Item-finding records:
===

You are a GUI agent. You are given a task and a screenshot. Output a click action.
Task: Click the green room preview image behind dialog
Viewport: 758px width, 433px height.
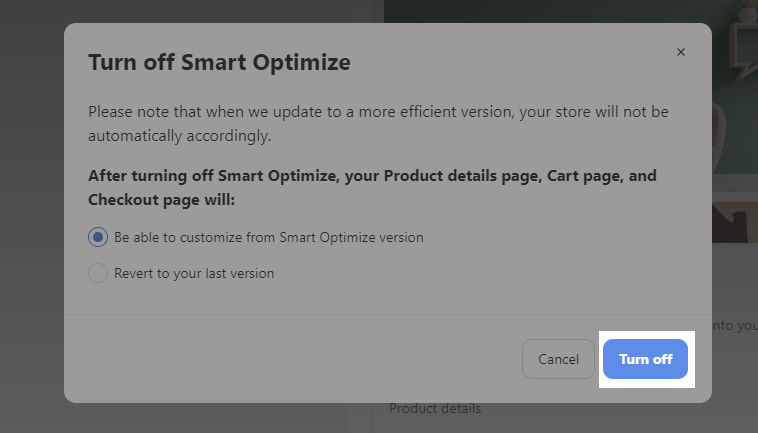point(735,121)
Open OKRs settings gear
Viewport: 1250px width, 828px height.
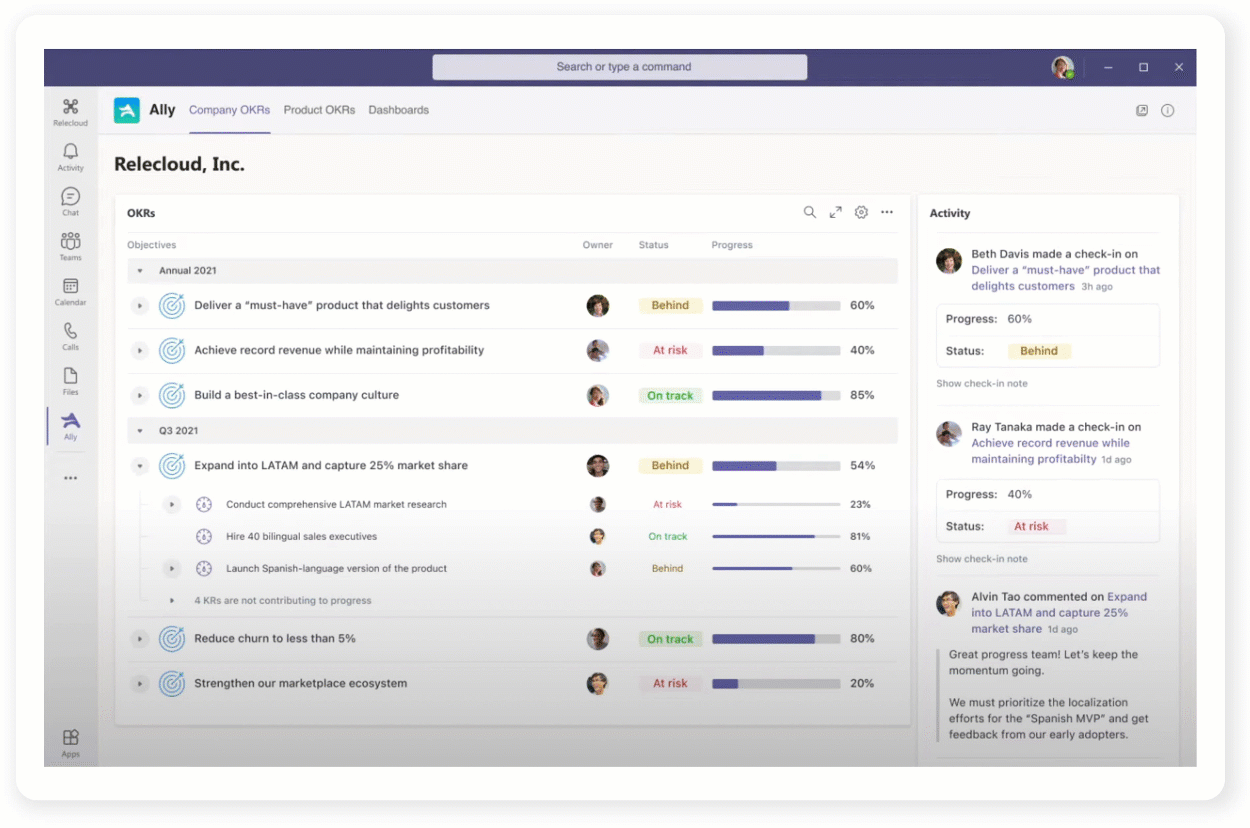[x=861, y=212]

===

▸ TASK PROMPT: Update the item-finding records above by replacing "Viewport" with "Window" everywhere it occurs, keeping everything else unchanged. Leave the pictures out of your answer.

▸ EXERCISE SOLUTION:
You are a GUI agent. You are given a task and a screenshot. Output a click action.
Task: Click the green room preview image behind dialog
Window: 758px width, 433px height.
point(735,121)
Open OKRs settings gear
Window: 1250px width, 828px height.
[x=861, y=212]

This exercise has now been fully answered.